Before each session, Nova Lite reads the last 3 sessions and current recovery status, then generates an auto-regulated training recommendation — which muscle groups to avoid, which to reduce, which are ready, and a maximum RPE cap for the day.


The Challenges

The >100% problem was the biggest one. I initially framed the base scores as clinical probabilities, which they aren't. Sports medicine epidemiology doesn't work in per-rep probabilities — it works in population-level incidence rates. Renaming them anatomic severity weights and running them through a sigmoid fixed both the math and the clinical framing.

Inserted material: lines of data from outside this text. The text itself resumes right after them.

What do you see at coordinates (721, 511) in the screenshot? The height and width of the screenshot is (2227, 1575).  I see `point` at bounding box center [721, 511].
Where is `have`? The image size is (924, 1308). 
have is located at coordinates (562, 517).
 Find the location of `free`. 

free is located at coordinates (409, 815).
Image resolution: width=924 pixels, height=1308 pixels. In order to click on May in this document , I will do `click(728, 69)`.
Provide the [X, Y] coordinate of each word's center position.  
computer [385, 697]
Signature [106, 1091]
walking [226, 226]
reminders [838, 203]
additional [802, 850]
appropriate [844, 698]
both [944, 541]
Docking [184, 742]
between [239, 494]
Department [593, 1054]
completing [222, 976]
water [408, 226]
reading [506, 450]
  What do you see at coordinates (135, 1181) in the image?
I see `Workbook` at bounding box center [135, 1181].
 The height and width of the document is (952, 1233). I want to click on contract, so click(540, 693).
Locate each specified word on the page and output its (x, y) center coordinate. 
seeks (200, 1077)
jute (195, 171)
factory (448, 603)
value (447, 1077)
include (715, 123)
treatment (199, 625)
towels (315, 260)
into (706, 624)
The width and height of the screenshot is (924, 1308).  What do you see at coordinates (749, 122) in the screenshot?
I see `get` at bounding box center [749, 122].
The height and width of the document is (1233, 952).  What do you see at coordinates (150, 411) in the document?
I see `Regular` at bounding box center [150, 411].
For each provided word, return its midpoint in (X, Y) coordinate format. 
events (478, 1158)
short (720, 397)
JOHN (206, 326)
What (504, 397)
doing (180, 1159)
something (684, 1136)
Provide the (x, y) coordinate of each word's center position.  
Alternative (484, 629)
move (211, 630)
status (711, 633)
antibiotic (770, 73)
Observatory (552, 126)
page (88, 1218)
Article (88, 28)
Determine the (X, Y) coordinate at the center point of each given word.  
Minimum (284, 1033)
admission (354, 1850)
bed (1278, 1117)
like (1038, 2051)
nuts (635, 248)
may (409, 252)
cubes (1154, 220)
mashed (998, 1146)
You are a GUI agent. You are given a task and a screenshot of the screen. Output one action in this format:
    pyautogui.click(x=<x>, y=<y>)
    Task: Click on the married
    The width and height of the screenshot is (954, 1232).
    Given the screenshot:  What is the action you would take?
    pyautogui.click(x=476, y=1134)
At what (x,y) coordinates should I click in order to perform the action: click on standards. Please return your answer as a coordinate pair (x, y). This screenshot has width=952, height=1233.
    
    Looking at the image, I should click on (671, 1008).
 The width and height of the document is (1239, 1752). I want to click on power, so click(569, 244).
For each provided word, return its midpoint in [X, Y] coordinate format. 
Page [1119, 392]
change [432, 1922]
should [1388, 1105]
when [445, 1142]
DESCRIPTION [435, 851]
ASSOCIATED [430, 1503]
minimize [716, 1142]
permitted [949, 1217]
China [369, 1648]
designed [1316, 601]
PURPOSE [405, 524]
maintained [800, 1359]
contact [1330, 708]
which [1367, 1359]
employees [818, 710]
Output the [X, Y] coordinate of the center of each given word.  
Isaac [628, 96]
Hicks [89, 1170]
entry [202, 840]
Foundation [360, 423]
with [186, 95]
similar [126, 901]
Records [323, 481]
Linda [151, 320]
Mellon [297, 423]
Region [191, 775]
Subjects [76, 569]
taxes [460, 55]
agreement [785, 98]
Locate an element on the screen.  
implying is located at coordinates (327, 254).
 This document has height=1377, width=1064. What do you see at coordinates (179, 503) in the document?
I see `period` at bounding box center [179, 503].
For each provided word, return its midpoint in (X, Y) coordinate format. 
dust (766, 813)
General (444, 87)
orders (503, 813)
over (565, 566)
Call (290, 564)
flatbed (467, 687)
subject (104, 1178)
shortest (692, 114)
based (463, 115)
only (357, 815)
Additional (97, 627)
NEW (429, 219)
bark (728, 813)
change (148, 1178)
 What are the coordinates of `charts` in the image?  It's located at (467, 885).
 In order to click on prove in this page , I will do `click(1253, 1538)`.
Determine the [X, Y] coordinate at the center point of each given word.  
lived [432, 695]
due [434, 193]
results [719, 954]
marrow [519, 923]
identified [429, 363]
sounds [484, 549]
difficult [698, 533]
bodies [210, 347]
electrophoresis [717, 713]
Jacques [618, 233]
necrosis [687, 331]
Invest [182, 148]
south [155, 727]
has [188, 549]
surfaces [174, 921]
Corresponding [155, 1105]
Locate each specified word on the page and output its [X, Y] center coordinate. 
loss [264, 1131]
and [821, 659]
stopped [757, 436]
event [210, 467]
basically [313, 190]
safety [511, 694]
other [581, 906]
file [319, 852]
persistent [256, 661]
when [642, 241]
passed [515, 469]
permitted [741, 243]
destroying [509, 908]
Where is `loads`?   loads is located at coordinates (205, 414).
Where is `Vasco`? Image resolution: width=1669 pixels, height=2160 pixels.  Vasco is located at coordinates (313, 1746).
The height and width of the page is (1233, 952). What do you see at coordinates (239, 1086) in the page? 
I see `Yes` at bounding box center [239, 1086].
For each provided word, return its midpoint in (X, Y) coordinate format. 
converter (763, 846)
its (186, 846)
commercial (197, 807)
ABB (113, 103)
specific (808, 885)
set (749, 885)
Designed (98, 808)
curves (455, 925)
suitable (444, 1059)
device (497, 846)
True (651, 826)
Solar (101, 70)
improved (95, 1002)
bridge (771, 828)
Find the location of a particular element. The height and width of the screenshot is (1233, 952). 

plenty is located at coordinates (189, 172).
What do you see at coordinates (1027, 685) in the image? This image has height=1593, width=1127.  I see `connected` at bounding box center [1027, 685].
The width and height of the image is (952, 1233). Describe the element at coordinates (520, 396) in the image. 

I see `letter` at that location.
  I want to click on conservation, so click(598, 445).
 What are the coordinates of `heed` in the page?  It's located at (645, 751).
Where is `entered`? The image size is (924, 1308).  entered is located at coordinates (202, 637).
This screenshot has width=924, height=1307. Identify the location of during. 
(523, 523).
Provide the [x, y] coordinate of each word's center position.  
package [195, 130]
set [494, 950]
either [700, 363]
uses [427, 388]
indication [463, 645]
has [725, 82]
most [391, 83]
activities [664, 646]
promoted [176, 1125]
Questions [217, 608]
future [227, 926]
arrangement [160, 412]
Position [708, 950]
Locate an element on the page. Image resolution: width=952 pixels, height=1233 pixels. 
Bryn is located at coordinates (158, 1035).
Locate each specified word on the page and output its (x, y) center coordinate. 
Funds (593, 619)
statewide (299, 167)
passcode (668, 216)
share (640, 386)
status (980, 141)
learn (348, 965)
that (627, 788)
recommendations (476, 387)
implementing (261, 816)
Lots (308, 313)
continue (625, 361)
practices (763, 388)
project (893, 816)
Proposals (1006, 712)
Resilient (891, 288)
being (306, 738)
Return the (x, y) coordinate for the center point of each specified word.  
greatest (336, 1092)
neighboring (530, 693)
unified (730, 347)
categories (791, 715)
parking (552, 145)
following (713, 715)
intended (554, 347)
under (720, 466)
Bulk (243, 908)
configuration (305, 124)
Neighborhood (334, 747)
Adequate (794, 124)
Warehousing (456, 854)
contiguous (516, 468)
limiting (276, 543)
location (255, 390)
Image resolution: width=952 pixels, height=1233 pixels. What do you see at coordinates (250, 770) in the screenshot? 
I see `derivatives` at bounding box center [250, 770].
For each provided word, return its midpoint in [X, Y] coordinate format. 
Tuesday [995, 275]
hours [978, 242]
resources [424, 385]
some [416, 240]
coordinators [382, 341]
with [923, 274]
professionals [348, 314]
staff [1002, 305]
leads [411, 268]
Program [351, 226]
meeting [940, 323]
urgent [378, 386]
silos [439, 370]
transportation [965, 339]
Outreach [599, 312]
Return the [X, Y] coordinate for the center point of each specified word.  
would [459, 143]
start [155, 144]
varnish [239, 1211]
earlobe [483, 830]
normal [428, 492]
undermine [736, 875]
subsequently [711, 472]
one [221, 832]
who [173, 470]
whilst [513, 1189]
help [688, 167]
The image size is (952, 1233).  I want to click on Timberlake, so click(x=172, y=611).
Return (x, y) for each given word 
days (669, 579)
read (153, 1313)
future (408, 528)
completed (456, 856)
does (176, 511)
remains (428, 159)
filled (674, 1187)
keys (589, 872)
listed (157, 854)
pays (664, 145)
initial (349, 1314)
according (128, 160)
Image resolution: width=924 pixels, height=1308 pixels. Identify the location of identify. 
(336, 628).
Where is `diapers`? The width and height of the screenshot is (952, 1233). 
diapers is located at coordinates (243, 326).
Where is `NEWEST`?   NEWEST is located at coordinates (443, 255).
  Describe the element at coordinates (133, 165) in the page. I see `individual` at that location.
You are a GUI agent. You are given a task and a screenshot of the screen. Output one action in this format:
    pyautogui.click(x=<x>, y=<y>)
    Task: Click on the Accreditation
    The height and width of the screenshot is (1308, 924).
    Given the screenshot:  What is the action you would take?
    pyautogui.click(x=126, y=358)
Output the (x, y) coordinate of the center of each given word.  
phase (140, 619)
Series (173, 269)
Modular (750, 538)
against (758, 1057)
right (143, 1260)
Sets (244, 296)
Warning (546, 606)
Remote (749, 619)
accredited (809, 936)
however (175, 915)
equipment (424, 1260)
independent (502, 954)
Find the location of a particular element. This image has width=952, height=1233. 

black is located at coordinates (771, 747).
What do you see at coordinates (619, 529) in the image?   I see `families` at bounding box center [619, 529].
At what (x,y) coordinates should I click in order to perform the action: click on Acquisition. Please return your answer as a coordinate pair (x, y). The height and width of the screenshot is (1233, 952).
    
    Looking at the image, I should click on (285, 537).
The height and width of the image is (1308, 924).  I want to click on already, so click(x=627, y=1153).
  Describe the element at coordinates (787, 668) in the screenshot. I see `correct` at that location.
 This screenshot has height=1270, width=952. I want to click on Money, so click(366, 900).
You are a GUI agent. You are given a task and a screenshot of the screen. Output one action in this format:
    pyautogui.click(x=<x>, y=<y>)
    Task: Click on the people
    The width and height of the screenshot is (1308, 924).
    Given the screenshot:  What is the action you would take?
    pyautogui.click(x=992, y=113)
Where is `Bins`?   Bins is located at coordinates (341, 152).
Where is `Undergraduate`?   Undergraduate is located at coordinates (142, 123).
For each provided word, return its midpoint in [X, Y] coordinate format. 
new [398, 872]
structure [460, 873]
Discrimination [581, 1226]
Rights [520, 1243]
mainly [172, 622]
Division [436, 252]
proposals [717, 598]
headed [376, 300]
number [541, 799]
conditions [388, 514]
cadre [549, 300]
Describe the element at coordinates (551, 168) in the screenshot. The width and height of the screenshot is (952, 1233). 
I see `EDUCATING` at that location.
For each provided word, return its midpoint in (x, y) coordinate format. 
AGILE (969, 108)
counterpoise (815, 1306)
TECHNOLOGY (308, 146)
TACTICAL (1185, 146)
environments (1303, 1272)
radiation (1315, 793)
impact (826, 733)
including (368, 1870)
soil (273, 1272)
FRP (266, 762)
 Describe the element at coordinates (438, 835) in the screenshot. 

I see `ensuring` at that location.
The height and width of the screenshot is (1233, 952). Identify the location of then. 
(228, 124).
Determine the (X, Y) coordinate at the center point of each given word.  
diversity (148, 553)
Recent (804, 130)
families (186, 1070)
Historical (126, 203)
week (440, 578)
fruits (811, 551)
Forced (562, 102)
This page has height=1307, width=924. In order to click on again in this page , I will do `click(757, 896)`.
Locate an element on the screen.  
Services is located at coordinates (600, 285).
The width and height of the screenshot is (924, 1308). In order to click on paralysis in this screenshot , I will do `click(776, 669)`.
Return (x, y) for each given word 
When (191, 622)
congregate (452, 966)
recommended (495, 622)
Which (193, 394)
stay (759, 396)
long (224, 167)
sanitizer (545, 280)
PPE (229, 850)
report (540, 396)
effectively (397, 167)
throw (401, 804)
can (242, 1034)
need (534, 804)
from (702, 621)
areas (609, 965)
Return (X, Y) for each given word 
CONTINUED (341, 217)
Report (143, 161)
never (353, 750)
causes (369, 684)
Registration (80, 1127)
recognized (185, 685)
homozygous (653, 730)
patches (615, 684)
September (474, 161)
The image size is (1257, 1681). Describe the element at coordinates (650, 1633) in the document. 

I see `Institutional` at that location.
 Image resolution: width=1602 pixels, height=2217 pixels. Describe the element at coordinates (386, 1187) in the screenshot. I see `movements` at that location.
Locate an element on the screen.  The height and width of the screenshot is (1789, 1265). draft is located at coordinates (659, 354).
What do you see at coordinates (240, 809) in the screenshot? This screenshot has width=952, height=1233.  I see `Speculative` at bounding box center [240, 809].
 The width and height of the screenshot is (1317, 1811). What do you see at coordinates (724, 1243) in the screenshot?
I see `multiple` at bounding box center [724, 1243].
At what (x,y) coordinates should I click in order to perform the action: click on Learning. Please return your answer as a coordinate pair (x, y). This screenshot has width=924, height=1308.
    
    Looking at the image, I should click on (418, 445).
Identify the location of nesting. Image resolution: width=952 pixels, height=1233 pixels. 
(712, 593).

Exercise detection was the second major challenge. Nova Pro is powerful, but short clips under 10 seconds don't provide enough frames for reliable auto-detection of specific exercise variants. The production-standard solution — used by Whoop, Tempo, and Apple Fitness+ — is user-provided exercise context. The user selects their exercise, and Nova uses that context to analyze the specific biomechanics rather than guessing.

Session state was architecturally complex. A workout isn't a single video — it's 6-7 exercises, 3-4 sets each, with fatigue accumulating across the whole session. Building the session schema in DynamoDB, tracking set-level data, and aggregating it correctly at session finish took significant iteration.


Community Impact

Form & Feast is most valuable to the people who need it most — those who can't afford a personal trainer, train alone, or are returning from injury. The injury prevention layer has direct implications for public health: musculoskeletal injuries cost healthcare systems billions annually, and the majority are preventable with basic movement correction.

The carbon footprint scoring on meals is a deliberate alignment with SDG 12 and 13 — the system doesn't just optimize for your recovery, it surfaces the environmental cost of your food choices and offers lower-emission alternatives that maintain the same macronutrient targets.

The next step is integration with wearables for sleep and heart rate variability data, which would make the recovery model significantly more accurate. Longer term, this is infrastructure for physical therapy clinics — a way to monitor rehabilitation patients between sessions with objective biomechanical data rather than self-reported pain scores.


What I Learned

Amazon Nova Pro's native video understanding is genuinely impressive. Passing a raw video and receiving structured biomechanical analysis — joint angles, compensation patterns, fatigue indicators — without a separate CV pipeline is a step change in what's possible for solo developers building health applications.

The most important lesson was the difference between building a feature and building a system. Individual components are straightforward. The hard part is the memory layer: making sure every interaction is tagged to a session, every session is summarized for future context, and the coach always has the right information to give advice that's actually personalized rather than generic.

That's what RAG enables. And that's what makes Form & Feast feel less like an app and more like a coach that actually knows you.